Mr. Muhammad Zia-Ur-Rehman
(Chief Executive of AWAZ Foundation Pakistan)
YOUTH IN GOVERNANCE
The campaign aimed at improving participation of young people in civic and democratic processes to strengthen rule of law, conflict resolution, social service delivery mechanisms and state-society relation in District Multan. Democratic behaviour is badly lacking in the political environment of Pakistan. This nine month long campaign was launched to highlight and address root-causes, mainly including lack of transparency in the state-led democratic electoral processes, periodic abolishment of constitutional superiority, absence of democratic local governance system and denial of civic rights of the communities. The campaign, despite serious resistance by the state agencies, ensured meaningful engagement of youth (ages between 16-29) and highlighted the need to address lack of policy and capacity on the part of the duty bearers. Raising voice for political reforms and promoting transparent, technology-driven electoral process was one of the key milestones of the initiative.
The overall objective of the campaign was to strengthen citizens’ rights and democratic processes in District Multan. The specific objectives were as follows:
• To develop young people as change agents in the district and enable them to play their active role in country’s mainstream politics, conflict resolution and strengthening rule of law;
– To introduce one of its kind transparent, bio-metric electronic voter identification mechanism and conduct shadow/mock elections for youth-led councils and assemblies;
– To improve accountability of state governing structures through strengthening state-society relation and establishing citizens’-led complaints/feedback mechanisms.

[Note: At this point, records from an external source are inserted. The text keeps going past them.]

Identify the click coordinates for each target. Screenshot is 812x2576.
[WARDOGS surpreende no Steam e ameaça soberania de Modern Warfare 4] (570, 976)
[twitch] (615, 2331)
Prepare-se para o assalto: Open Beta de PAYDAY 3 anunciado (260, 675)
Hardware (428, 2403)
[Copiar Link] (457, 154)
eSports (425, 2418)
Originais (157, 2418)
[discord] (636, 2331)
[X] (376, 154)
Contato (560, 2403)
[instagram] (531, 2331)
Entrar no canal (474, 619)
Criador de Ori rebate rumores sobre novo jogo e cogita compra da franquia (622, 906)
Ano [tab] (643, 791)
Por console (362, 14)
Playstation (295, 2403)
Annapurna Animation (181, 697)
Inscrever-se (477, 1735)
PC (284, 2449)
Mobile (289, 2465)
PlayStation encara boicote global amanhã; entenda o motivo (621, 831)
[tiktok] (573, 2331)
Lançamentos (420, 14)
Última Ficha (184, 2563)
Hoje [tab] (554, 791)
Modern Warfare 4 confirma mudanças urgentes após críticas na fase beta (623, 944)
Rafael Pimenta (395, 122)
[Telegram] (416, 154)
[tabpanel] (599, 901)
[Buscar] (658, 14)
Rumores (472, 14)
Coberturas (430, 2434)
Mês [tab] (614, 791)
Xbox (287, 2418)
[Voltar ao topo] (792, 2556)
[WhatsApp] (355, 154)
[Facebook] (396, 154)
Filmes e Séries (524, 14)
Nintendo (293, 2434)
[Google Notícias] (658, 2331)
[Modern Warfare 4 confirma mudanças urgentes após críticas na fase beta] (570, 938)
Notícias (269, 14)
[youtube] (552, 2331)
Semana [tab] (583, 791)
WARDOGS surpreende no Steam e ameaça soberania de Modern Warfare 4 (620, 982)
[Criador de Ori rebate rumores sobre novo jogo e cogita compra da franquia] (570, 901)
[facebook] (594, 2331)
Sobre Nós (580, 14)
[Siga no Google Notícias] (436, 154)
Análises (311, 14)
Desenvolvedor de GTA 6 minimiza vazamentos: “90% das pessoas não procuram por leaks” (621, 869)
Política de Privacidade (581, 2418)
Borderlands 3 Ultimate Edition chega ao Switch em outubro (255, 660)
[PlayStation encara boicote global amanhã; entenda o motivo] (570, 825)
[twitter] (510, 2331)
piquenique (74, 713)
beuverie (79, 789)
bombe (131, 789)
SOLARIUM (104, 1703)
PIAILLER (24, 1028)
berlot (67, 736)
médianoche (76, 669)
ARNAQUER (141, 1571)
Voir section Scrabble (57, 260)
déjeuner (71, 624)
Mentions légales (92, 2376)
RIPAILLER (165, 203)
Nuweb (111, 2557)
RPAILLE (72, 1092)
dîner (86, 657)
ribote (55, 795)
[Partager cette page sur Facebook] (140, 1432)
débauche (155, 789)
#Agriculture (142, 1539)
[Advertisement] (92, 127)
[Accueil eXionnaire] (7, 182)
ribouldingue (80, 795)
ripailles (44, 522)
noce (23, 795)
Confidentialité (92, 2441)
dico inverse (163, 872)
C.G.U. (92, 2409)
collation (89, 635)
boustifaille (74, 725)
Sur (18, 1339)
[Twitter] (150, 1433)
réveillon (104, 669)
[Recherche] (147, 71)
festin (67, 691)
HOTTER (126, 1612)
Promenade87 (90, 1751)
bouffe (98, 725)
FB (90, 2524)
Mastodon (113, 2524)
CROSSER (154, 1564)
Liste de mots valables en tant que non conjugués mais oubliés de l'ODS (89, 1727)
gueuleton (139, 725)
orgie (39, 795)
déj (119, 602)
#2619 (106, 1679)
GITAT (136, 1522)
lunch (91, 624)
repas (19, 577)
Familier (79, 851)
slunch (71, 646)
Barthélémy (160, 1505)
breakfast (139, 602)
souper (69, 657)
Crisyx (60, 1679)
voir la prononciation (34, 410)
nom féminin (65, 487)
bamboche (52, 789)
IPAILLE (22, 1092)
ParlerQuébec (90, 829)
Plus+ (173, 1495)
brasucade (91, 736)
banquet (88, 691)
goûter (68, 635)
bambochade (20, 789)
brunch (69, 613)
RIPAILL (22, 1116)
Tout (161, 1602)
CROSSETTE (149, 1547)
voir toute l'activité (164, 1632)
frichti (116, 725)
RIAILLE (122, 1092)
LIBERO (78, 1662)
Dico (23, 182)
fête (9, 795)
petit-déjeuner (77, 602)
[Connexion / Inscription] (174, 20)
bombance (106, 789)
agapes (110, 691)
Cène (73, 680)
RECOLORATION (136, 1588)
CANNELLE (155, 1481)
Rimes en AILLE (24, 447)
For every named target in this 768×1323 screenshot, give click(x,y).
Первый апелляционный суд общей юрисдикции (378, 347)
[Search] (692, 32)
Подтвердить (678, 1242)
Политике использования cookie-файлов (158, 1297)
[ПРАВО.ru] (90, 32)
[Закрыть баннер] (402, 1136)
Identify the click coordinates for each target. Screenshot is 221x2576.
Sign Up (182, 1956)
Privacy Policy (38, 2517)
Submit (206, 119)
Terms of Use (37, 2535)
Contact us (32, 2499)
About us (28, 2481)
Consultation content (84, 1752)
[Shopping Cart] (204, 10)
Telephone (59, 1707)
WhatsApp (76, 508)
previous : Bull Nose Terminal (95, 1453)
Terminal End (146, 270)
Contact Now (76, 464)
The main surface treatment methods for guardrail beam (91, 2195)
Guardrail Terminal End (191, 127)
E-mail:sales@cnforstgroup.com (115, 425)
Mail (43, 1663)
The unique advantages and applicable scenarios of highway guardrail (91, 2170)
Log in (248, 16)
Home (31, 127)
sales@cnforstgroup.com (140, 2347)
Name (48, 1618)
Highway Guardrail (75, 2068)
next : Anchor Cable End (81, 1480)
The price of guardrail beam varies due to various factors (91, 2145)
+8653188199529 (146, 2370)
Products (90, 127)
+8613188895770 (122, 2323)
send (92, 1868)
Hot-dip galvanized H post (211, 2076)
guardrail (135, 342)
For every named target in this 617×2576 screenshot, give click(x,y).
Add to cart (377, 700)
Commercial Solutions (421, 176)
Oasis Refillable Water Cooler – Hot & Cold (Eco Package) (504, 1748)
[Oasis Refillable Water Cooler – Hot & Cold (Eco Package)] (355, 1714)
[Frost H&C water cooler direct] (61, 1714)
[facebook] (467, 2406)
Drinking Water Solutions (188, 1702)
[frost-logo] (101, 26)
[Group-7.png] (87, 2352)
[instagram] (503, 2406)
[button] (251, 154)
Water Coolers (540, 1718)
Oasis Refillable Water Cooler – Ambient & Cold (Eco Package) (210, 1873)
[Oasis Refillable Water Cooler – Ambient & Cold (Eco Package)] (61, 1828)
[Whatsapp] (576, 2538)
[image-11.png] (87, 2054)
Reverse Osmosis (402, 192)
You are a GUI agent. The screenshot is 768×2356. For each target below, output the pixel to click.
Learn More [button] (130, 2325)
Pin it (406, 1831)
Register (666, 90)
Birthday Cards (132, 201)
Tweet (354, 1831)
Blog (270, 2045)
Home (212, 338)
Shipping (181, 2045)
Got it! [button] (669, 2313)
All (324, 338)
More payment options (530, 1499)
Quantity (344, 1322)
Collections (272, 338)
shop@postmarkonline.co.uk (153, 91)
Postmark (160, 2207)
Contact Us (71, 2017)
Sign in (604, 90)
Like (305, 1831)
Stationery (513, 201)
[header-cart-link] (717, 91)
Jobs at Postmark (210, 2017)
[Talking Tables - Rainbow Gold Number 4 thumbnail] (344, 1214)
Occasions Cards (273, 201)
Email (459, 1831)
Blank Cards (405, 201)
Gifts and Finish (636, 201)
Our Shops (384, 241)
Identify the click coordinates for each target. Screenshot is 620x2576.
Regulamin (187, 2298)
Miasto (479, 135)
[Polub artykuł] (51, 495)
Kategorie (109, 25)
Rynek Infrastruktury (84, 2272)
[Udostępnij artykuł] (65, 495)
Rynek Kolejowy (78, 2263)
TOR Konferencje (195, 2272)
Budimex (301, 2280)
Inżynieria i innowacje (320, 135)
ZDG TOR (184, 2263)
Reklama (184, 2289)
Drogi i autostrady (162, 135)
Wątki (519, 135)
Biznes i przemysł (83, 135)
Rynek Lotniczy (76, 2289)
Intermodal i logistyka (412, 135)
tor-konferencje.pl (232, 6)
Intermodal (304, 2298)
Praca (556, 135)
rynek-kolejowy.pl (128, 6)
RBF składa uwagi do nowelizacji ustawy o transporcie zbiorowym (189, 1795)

HOW THE OBJECTIVES WERE ACHIEVED
The campaign mobilized and politically empowered a total of 121,477 Young people (85,246 males, 36,177 females and 54 Transgender), registered them as legal voters and enrolled them for first ever shadow bio-metric election. MOU’s were signed with range of stakeholders, including Election Commission of Pakistan, National Database and Registration Authority, district administration and 34 CBO’s, to get their support in social mobilization and voters’ registration process at community level. A mock election commission and appellate board were set in, 133 youth-led assemblies were established, where 3,150 politically motivated young people were elected as members. These young people were trained in raising voice for their civic rights and rule of law. The project also sensitized 75,600 community members on their civic/democratic rights and trained 60 carefully selected staff members of the Ombudsman office to meet with the expected surge of public complaints against state institutions.
The campaign adopted a holistic approach of resolving underlying causes of lack of rule of law and denial of civic and democratic rights of the public. The project formed mock Youth Assemblies and provided youth with a platform to get engaged in meaningful dialogue with the state. Engaging young people as key actors is itself a very timely approach, as they constitute 60 % of the country’s population. The project, for the first time, used Information Technology for strengthening accountability and presented replicable models of organizing bio-metric elections, budget tracking and public complaints/redressal systems. It also built capacity of range of stakeholders and created a sustainable human capital for such future initiatives.
Despite several challenges, the project was able to account following impact:
– It established community-led accountability prototype and improved knowledge and demand among targeted communities for civic rights and services by 50%
– The public complaints in the Ombudsman office against state institutions increased by 20% in a years’ time
– The bottom up, multi-pronged approach strengthened all key stakeholders, including the communities and the duty bearers. The youth were organized and strengthened as change leaders and a state-society collaborative model was successfully presented as a substitute of existing fragile governing structure
– The government was apparently delaying holding of local bodies’ elections. However, due to successful advocacy under this initiative, the government finally agreed to organize the elections, which was a great success
– It highlighted the importance of biometric electronic voting system to minimize the transparency issues in the electoral proces
Due to its nature, the project faced serious resistance from the state and its agencies. Muhammad Zia-ur-Rehman, the Founder and Chief Executive of AWAZ, who designed and led this campaign, faced serious hardships and threats to his life. On January 08th, 2015, the Police forcefully stopped ongoing voting process in few areas and FIR was registered against the nominee. The Police called shadow youth elections as anti-state activity and a non-bailable offense and put the nominee in jail. The local courts consistently denied hearing of the case; while Police continued physical and mental torture on the nominee in prison. The media, CSOs, including Human Rights Commission of Pakistan, GCAP and other AWAZ partners continued raising voice against this state-led barbarism. Finally, after getting no positive response from local courts, a petition was launched in the High Court, who granted the bail on 19 February-2015 and ordered for terminating the case after 8 months of hearing.
– It was learnt that the existing fragile political system does not welcome initiatives which promote transparency, accountability, civic/democratic rights and rule of law. Despite taking all relevant state-authorities on board, the shadow youth councils were declared as anti-state activity which was highly disappointing. An extensive risk assessment should have been carried out by engaging all state / non-state actors before launch of the campaign.
– The use of technology, such as bio-metric electronic voters’ identification devices is useful in ensuring electoral transparency, especially in Pakistan, where manual voter lists generally contain discrepancies and provide a chance to politicians to manipulate results in their favour. The campaign successfully highlighted such transparency issues; however, a rigorous advocacy campaign should be launched by the civil society including NGO’s and media to ensure use of technology in the general / local bodies’ elections.